Page:
● ● ● ● ●

# Outdoors > Gear and Equipment >  Knife stropping

## Gibo

Just got a piece of leather to glue to some ply for a stropping paddle. I have no idea what I am up to. 

What side do you strop on? Smooth or rough? 

Once I make a paddle what's to stop me using it for disciplinary activities around the house? 

What compound should I be buying and from where? 

Cheers 

PS I currently use a jap wet stone to great effect but want to go to the next level  :Have A Nice Day:

----------


## Dama dama

Smooth side up, I use autosol metal polish from Repco.

I prefer a 4X2 with a nail in it for the kids.

----------


## Shearer

Smooth
Nothing
Jewellers rouge (or Autosol)

----------


## Biggun708

I use autosol plus some compound  @nick-d gave me... You're welcome to some .... Bloody good stuff..

● ● ● ● ●

Listed entries:
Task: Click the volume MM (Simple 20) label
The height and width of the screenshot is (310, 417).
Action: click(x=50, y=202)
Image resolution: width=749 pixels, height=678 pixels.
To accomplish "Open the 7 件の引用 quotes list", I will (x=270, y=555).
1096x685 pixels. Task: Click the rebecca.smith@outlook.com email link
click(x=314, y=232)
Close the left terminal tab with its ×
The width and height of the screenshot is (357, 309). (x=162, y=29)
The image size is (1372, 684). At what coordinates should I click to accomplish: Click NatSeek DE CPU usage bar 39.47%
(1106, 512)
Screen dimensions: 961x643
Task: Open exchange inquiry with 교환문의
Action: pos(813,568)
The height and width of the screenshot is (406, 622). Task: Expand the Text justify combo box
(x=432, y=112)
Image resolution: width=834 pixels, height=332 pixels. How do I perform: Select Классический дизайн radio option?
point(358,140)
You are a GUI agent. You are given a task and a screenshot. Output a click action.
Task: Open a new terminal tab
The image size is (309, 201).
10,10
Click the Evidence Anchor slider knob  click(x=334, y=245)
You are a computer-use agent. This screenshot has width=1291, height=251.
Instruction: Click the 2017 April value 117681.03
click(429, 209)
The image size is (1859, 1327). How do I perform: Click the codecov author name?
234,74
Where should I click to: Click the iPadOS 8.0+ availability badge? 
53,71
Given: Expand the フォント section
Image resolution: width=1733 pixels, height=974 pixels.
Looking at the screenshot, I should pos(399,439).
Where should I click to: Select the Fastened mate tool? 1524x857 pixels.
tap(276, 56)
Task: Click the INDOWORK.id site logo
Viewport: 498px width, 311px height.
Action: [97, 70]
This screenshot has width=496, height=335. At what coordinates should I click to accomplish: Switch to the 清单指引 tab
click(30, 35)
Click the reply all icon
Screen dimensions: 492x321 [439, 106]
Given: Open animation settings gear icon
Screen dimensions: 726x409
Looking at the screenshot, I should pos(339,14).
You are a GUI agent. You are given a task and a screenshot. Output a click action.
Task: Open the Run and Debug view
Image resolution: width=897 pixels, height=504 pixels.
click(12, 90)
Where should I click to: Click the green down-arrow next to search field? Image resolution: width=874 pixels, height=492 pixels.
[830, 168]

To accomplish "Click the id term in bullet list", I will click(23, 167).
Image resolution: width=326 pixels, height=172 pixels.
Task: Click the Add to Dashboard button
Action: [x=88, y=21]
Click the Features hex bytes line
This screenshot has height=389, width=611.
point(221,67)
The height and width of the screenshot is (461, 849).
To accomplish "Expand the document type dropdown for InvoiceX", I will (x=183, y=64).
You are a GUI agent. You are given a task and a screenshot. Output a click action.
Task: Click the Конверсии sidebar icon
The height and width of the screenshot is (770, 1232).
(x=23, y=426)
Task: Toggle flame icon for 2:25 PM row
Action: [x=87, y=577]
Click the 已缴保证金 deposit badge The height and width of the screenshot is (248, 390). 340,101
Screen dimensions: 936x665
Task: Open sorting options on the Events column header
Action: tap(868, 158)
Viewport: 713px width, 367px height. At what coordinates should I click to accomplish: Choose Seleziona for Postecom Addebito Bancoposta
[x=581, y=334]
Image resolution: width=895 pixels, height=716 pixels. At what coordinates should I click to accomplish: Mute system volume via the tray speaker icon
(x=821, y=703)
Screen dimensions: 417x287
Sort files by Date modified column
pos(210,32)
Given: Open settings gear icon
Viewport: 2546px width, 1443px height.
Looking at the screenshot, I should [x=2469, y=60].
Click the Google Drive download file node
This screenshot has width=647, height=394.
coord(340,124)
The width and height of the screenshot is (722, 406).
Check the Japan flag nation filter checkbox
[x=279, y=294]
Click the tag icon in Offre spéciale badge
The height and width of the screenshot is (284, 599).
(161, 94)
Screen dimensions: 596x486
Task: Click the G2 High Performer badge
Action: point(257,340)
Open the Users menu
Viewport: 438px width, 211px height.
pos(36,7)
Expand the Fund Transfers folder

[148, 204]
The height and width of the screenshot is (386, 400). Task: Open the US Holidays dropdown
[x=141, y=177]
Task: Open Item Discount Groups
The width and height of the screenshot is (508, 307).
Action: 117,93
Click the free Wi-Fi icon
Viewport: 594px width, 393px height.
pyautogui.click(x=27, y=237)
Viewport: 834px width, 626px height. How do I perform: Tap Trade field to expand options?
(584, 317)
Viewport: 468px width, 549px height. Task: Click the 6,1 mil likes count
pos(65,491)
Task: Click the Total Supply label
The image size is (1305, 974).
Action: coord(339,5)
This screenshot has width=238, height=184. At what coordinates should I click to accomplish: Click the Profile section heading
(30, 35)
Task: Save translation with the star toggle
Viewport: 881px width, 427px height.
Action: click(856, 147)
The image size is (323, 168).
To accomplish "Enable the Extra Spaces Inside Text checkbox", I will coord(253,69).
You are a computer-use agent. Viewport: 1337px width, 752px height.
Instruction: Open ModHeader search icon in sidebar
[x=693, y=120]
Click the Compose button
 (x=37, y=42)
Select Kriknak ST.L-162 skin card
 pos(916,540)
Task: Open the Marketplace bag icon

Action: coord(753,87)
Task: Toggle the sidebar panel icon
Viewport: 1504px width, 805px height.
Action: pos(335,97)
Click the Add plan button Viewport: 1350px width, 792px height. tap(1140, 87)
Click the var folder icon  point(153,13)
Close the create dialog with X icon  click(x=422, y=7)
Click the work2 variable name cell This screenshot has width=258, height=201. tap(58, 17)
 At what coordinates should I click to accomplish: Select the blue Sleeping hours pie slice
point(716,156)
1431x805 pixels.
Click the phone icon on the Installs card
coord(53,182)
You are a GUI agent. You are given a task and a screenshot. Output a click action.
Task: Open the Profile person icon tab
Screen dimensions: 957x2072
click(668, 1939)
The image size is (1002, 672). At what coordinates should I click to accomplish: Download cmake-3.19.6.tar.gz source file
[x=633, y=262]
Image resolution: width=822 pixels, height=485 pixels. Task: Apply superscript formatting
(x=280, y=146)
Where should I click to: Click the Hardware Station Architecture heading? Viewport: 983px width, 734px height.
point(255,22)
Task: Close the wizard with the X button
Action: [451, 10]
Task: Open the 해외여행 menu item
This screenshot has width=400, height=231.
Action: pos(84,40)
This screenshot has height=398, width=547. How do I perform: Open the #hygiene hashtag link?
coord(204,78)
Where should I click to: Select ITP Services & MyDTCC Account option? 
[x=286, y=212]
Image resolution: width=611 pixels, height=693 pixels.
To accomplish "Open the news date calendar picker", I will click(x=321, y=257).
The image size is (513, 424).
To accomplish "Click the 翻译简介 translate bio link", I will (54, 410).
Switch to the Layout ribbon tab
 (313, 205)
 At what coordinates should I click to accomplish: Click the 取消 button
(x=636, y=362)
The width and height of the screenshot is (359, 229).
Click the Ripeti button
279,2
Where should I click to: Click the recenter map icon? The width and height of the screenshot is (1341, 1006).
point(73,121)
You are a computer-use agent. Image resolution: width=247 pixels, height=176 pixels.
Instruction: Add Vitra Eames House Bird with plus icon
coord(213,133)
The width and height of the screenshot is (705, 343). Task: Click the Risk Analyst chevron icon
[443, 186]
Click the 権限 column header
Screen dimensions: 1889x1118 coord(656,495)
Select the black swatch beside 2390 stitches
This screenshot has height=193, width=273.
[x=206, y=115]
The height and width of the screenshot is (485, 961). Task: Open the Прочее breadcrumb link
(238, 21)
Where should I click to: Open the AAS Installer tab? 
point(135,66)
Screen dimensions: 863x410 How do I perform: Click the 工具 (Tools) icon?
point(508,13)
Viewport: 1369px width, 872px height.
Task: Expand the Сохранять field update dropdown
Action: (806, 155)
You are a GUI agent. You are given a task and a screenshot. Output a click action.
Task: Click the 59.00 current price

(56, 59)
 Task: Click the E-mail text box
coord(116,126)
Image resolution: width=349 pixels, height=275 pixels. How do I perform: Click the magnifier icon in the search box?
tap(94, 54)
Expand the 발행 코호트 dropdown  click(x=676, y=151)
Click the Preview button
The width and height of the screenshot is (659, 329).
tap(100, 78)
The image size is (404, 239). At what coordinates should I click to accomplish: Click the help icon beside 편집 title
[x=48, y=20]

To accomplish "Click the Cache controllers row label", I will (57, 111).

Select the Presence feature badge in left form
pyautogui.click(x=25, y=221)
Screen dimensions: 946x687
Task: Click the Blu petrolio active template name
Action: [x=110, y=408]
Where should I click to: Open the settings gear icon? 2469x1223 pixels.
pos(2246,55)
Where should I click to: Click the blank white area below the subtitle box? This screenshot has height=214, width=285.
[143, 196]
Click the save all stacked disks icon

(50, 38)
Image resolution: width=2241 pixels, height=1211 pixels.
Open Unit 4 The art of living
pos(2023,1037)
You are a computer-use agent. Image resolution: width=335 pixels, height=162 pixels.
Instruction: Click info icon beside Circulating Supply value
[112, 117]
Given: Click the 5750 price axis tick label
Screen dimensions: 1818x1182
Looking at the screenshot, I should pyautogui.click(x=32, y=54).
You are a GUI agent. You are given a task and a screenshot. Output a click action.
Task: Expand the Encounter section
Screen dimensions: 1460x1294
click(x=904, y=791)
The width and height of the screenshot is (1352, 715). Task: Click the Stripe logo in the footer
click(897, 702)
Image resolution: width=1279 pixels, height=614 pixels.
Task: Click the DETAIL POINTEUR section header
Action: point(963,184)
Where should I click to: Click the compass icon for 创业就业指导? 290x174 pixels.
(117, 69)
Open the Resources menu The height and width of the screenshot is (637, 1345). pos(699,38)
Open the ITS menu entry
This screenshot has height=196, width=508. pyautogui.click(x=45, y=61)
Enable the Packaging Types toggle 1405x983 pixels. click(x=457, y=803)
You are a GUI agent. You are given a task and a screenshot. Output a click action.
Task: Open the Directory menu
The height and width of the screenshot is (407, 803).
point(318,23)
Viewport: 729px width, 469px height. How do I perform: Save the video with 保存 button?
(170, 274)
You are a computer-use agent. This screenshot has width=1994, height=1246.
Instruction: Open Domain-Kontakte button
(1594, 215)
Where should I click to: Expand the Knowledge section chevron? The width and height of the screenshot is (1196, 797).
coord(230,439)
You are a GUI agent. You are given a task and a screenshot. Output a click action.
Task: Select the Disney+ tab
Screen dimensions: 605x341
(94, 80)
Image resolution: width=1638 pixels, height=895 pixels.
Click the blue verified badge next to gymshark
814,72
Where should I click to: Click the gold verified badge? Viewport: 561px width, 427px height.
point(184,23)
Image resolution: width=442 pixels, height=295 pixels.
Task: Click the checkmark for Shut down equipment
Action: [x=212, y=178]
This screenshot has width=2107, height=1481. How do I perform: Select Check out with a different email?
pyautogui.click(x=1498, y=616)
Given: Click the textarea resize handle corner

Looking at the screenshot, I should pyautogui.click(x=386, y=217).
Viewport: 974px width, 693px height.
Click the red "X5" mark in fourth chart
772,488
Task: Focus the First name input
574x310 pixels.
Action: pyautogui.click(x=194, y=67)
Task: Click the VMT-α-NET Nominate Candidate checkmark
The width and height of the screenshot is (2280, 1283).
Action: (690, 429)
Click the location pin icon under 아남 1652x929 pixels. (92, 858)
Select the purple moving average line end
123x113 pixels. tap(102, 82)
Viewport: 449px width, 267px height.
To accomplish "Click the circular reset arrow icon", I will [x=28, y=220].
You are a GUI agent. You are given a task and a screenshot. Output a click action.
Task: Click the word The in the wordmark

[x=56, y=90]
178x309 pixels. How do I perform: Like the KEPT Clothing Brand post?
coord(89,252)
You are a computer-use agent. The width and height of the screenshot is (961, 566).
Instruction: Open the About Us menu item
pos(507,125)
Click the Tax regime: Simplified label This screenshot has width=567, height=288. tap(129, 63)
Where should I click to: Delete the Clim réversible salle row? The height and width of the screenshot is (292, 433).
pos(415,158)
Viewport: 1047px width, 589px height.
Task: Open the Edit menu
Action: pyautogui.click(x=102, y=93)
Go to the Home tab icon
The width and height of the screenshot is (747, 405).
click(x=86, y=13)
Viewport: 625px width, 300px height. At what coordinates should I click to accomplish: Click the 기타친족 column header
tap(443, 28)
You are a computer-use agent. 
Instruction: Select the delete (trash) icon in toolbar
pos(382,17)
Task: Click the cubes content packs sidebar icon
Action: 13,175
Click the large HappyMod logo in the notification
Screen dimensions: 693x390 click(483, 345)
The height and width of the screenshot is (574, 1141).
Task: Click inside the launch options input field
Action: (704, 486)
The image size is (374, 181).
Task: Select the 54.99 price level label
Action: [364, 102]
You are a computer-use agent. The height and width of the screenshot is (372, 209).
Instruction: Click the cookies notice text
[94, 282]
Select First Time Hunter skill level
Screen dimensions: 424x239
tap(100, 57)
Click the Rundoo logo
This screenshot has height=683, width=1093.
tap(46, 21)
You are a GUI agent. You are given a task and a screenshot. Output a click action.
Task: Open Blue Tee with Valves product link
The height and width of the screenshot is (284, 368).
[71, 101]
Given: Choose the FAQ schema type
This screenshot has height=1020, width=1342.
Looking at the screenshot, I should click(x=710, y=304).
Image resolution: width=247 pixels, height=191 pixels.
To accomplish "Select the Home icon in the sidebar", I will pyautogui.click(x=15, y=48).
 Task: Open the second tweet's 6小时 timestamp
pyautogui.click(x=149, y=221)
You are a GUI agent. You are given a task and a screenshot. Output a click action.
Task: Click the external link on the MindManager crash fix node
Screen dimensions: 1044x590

● ● ● ● ●

Exercises:
- A) In the knife stropping thread, where does Dama dama get the Autosol metal polish?
- B) Reproduce the entries verbatim. Begin with the first line of the entries and stop after the line that contains "Screen dimensions: 492x321 [439, 106]".

Task results:
- A) From Repco.

- B)
Task: Click the volume MM (Simple 20) label
The height and width of the screenshot is (310, 417).
Action: click(x=50, y=202)
Image resolution: width=749 pixels, height=678 pixels.
To accomplish "Open the 7 件の引用 quotes list", I will (x=270, y=555).
1096x685 pixels. Task: Click the rebecca.smith@outlook.com email link
click(x=314, y=232)
Close the left terminal tab with its ×
The width and height of the screenshot is (357, 309). (x=162, y=29)
The image size is (1372, 684). At what coordinates should I click to accomplish: Click NatSeek DE CPU usage bar 39.47%
(1106, 512)
Screen dimensions: 961x643
Task: Open exchange inquiry with 교환문의
Action: pos(813,568)
The height and width of the screenshot is (406, 622). Task: Expand the Text justify combo box
(x=432, y=112)
Image resolution: width=834 pixels, height=332 pixels. How do I perform: Select Классический дизайн radio option?
point(358,140)
You are a GUI agent. You are given a task and a screenshot. Output a click action.
Task: Open a new terminal tab
The image size is (309, 201).
10,10
Click the Evidence Anchor slider knob  click(x=334, y=245)
You are a computer-use agent. This screenshot has width=1291, height=251.
Instruction: Click the 2017 April value 117681.03
click(429, 209)
The image size is (1859, 1327). How do I perform: Click the codecov author name?
234,74
Where should I click to: Click the iPadOS 8.0+ availability badge? 
53,71
Given: Expand the フォント section
Image resolution: width=1733 pixels, height=974 pixels.
Looking at the screenshot, I should pos(399,439).
Where should I click to: Select the Fastened mate tool? 1524x857 pixels.
tap(276, 56)
Task: Click the INDOWORK.id site logo
Viewport: 498px width, 311px height.
Action: [97, 70]
This screenshot has width=496, height=335. At what coordinates should I click to accomplish: Switch to the 清单指引 tab
click(30, 35)
Click the reply all icon
Screen dimensions: 492x321 [439, 106]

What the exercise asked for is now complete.